Hemlata Dutta’s sense of nationalism has appeared in each book. Seeing the laying of yarns length wise for the purpose of weaving ‘Cheleng" cloth by the wife of Bishnuram Medhi, then governor of Madras, she had written in ‘Sagar Tirat Abhumukhi’-‘wise for the purpose o weaving in the forecourt of the Governor House in Madras", She had written in another place- "remembering Mysore town, known as the Kingdom of Mahisashur, remembering Brindaban the place of sports for Radha-Krishna, I have filled my mind. In such land India, desired by god, the great men appearing in ages have been destroying the despicable and unholy ones and promoting the religion the truth "(Sagar Tirat Abhumuki )’Atitak Suwaro’ (Remembering the past) written in the later part of life is another milestone of Hemlata’s literary life. "I have been able to engage myself in writing books only after being free from domestic bindings. Now at this stage of crossing eighty years, I have taken out time to write remembering all those things in the past which are playing hide and seek in the mind", saying this Hemlata has talked about purpose of writing this memoir,"Let the up coming boys and girls understand how was the society of our time, the attitude of people towards woman’s education, the difference between the social rules and tradition".

It is indeed beyond comparison how beautifully she portrayed the state of the society and culture of Assam of that period in such a simple and easy language. At the end she wrote, "Those days and these days! That age and this age, How it differs! I keep on thinking how much learning and education has widened the minds of people? How much kindness and affection has increased? How much peace is there in people’s living? It is true that we have not got the light of education well. The society was merged with superstition and evil practices. But the periphery of the mind was not narrow. People knew how to sacrifice. There was love and affection among people and there was peace and harmony". This is very significant saying in Hemlata’s memoir.

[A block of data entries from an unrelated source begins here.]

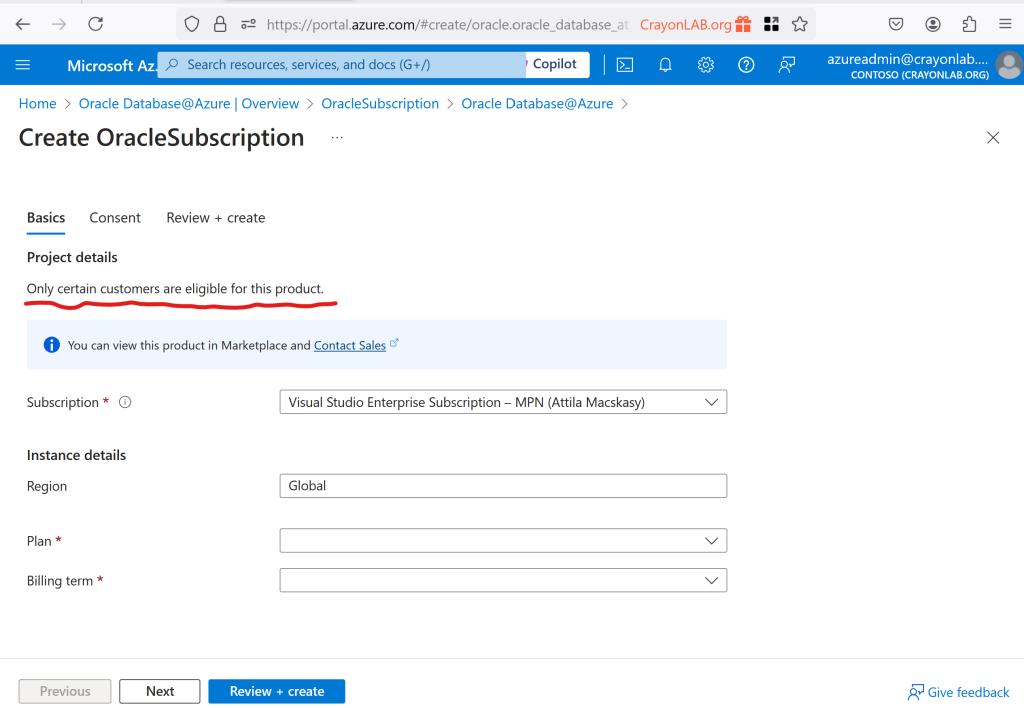This screenshot has width=1024, height=708.
Task: Open Cloud Shell from the top bar
Action: (x=625, y=65)
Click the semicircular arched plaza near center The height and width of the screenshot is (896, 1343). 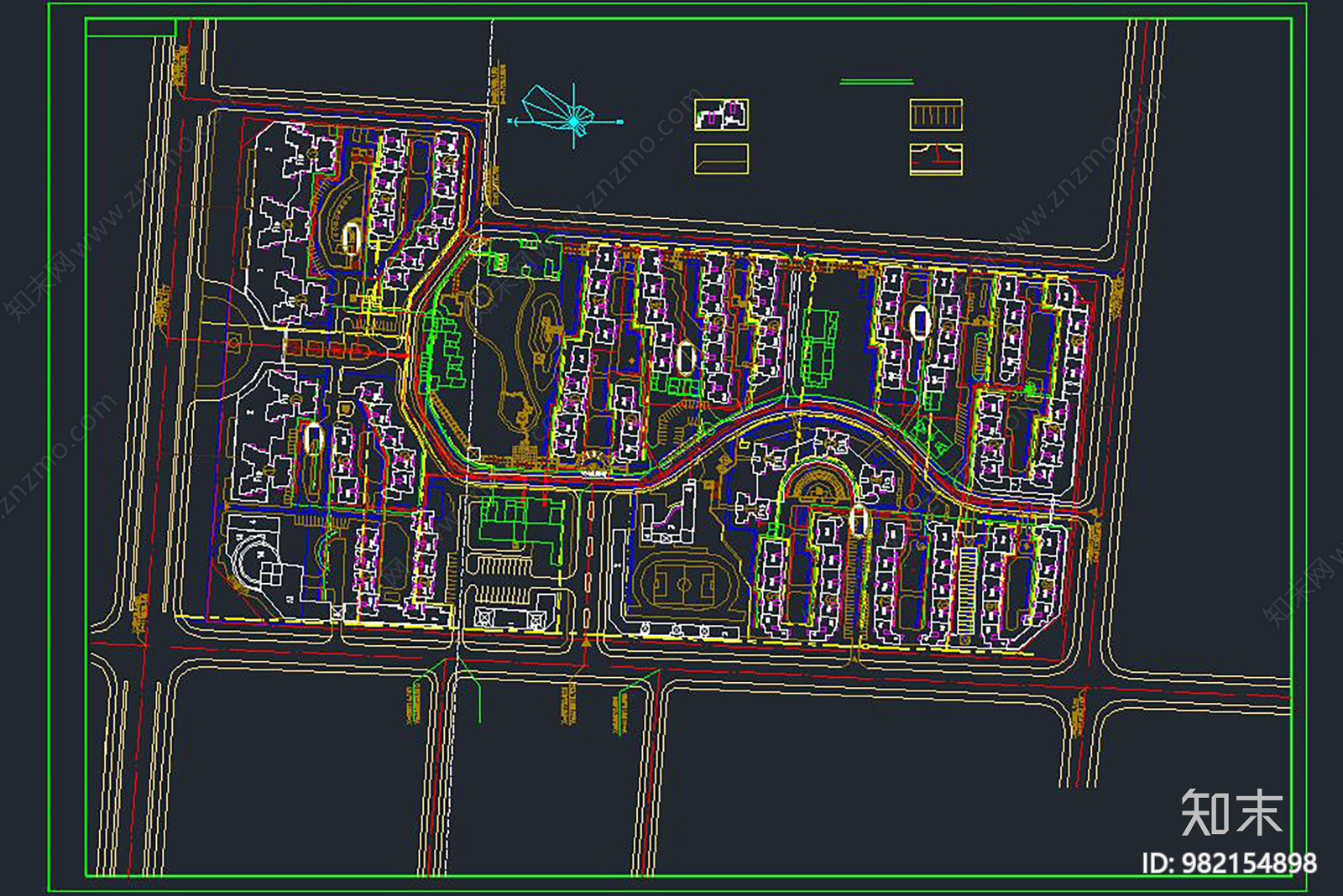(814, 485)
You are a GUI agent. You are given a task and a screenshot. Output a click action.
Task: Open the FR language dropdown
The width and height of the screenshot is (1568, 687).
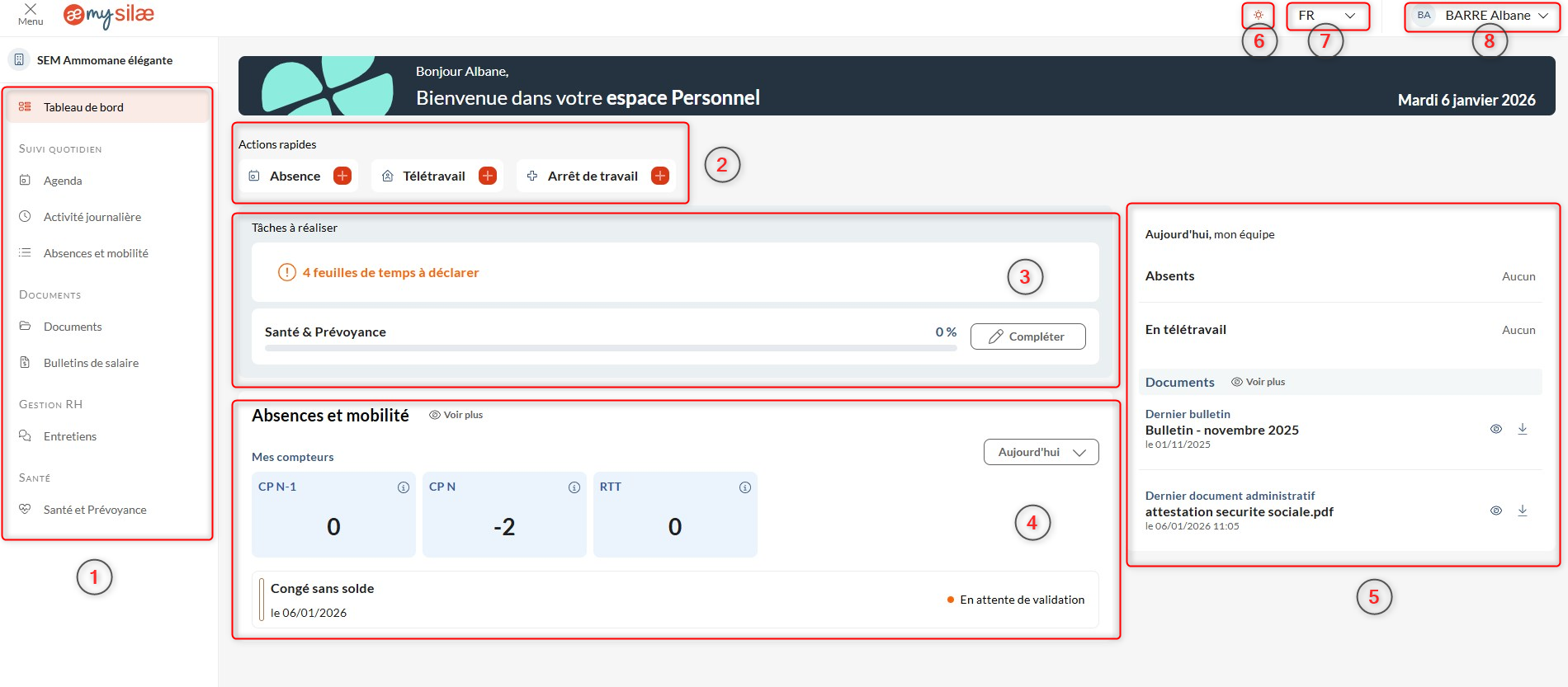coord(1326,15)
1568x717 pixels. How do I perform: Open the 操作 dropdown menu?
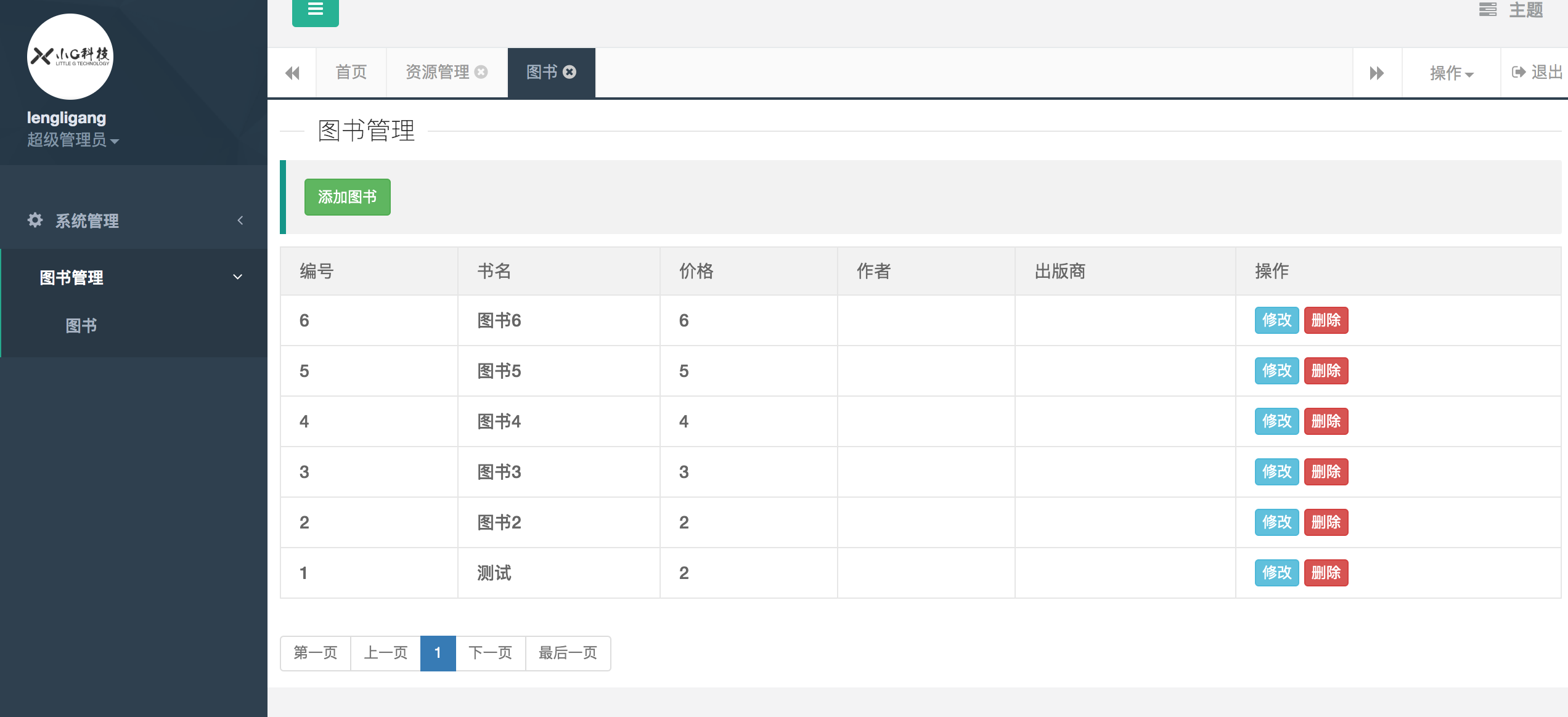(1451, 73)
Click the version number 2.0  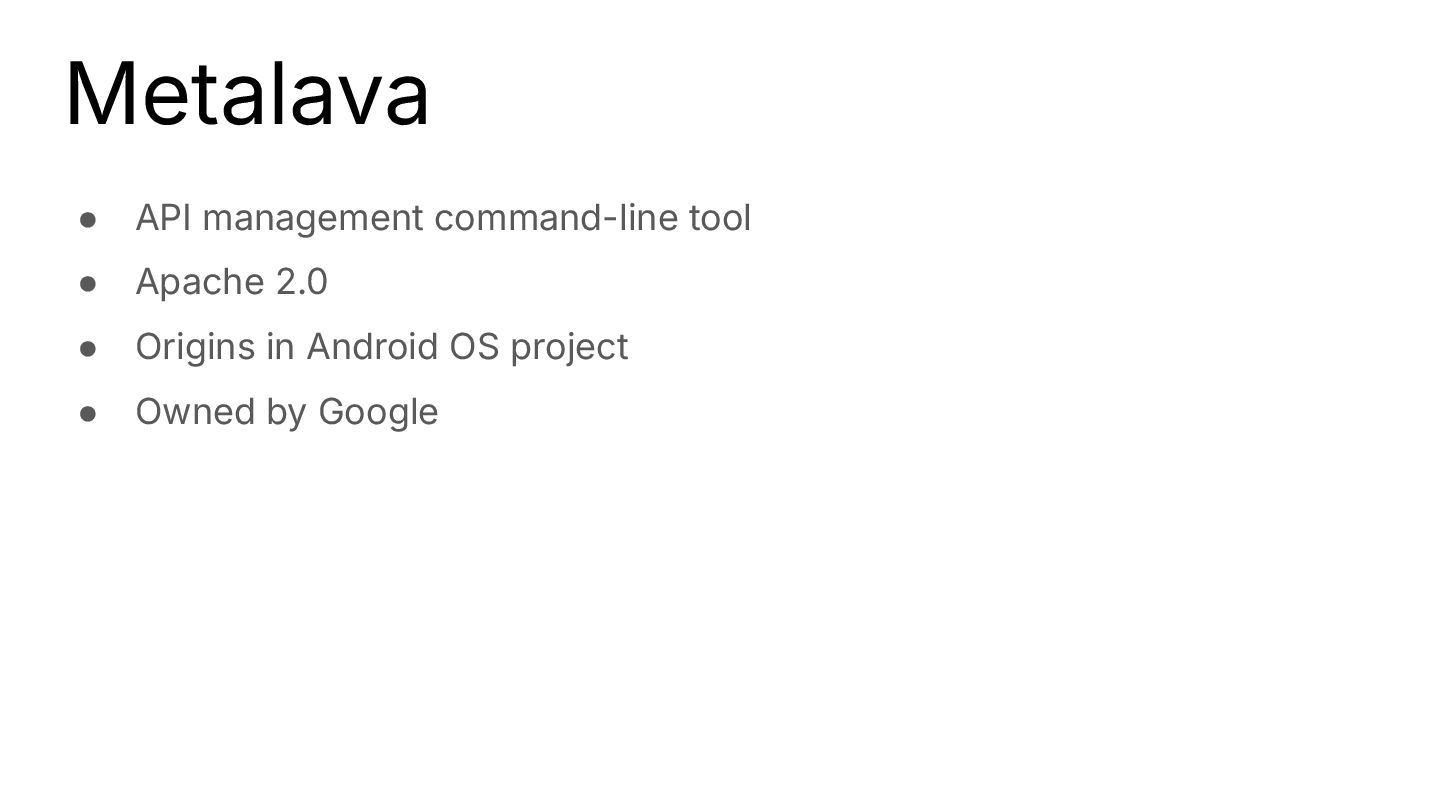301,283
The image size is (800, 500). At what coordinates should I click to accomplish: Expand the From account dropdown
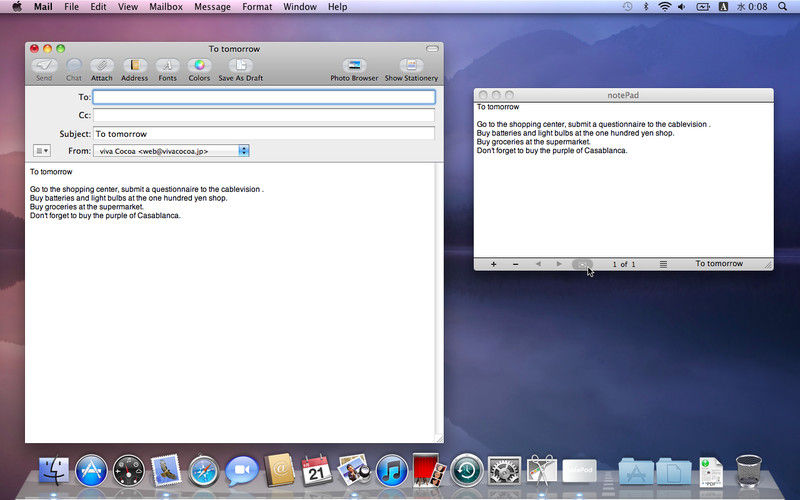[243, 151]
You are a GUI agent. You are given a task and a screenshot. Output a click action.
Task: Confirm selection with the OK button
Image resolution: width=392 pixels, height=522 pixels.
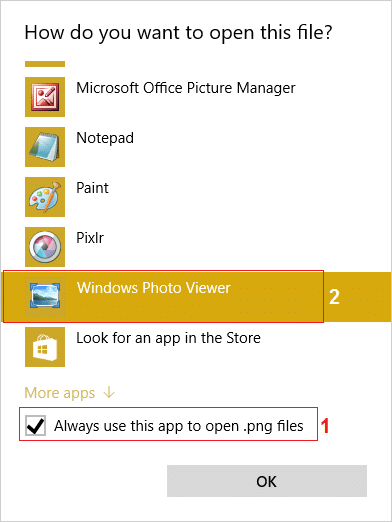point(267,481)
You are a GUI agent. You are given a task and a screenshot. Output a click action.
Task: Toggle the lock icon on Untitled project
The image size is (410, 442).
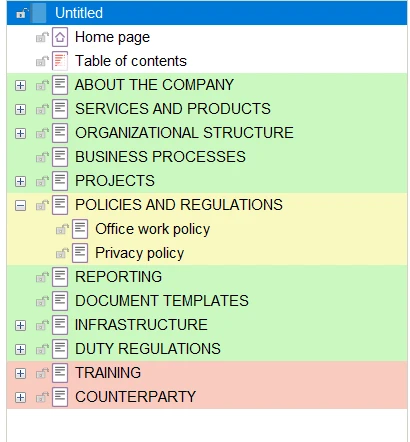[22, 13]
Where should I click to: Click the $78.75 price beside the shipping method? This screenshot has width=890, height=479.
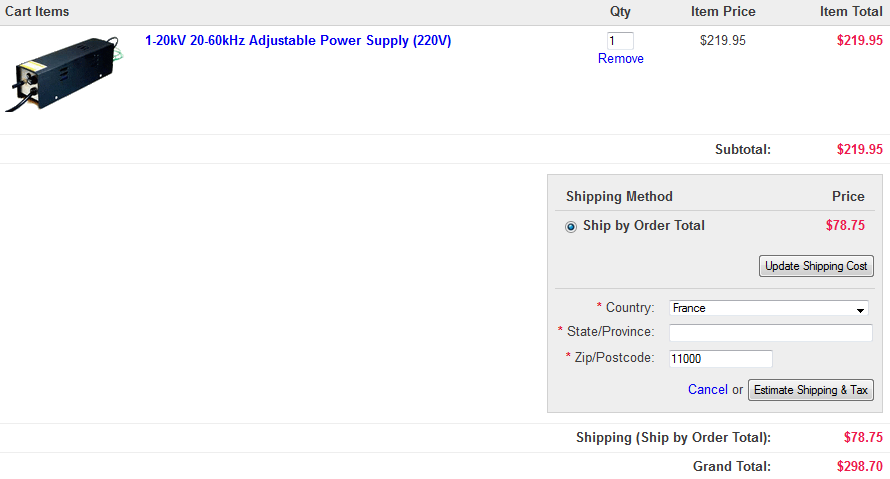(x=845, y=226)
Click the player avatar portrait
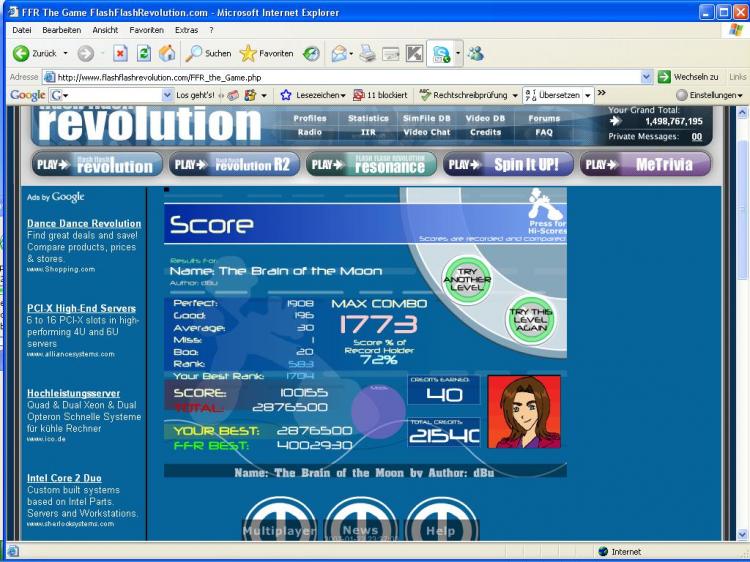 coord(523,411)
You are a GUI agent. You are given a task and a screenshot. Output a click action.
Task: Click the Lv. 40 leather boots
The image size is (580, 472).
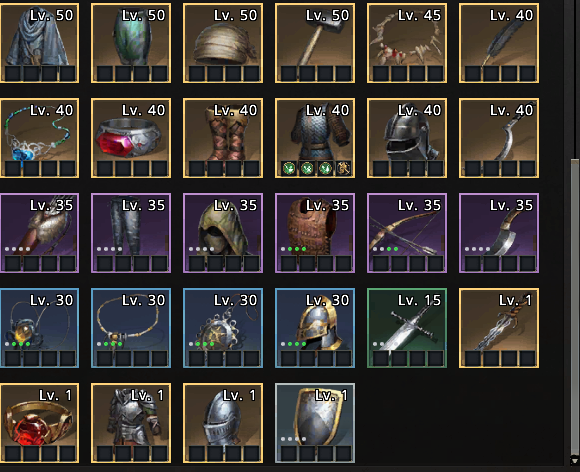[x=223, y=138]
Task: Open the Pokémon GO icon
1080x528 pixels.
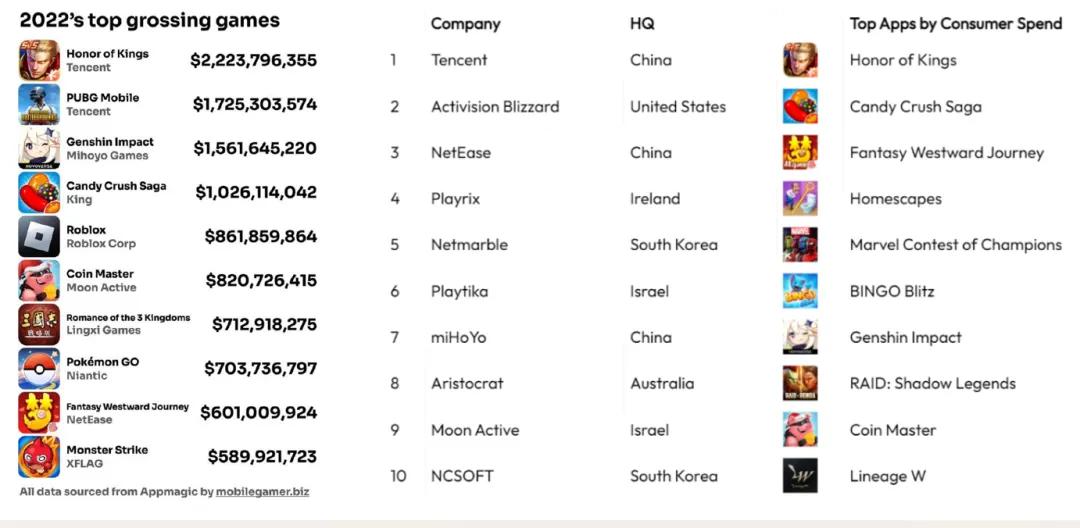Action: point(39,369)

In 1979 a hand written magazines named ‘Puberun’ was published on the occasion of children year by ‘Joonali Chara’, a Woman’s organization in Sibsagar, which was edited by Mrs. Phuleswari Dutta Mrs. Mandira Baruah. Hemlata had written an article named ‘Bapujir Kalpnar Bharat’ (India of Bapuji’s Dream) and a poem titled ‘Lakhmi Asomi Asomi Ali’ (Prosperous Mother Assam) in ‘Puberun’

"We are Indian we are Assamese

The country is our home

Of our country all are dear

No discrimination as such

Dear of all is motherland

Forever loving mother

The land where I am born

That’s my mother Assam"

The last stanza was written like this

Not forgetting the self not forgetting the state

Don’t abandon national costume

Own language must keep clean

Don’t act as foreigner

Being respectful to Assamese folk culture and rituals Hemlata Dutta wrote an article in 'Dainik Asom’ on ‘Raslilar Tatparya’ (significance of Raslila), and she also wrote a series of article about Assamese art form, Brass metal Sarai (a beautiful tray with a foot), Safura( a tray with a lid for serving betel nut) Dunari (a kind of fine basket with a rim like stand) and such other art form. She wrote a few articles even in ‘Asom Bani’ about the ‘Hand-loom art and craft’. She wrote ’Apurba Ashirbad Biyanam’(songs of wedding) apprehending that such songs sung in the Assamese wedding and the rituals performed on the occasion would be otherwise lost in due course of time.

Hemlata was large heart-ed despite being respectful to own customs and rituals and own language and culture. According to her ‘Only worshiping God is not religion, service to mankind is religion’. Hemlata dutta who selflessly served the Assamese literature and culture left foe for heavenly abode on 19th February, 1991 in Guwahati.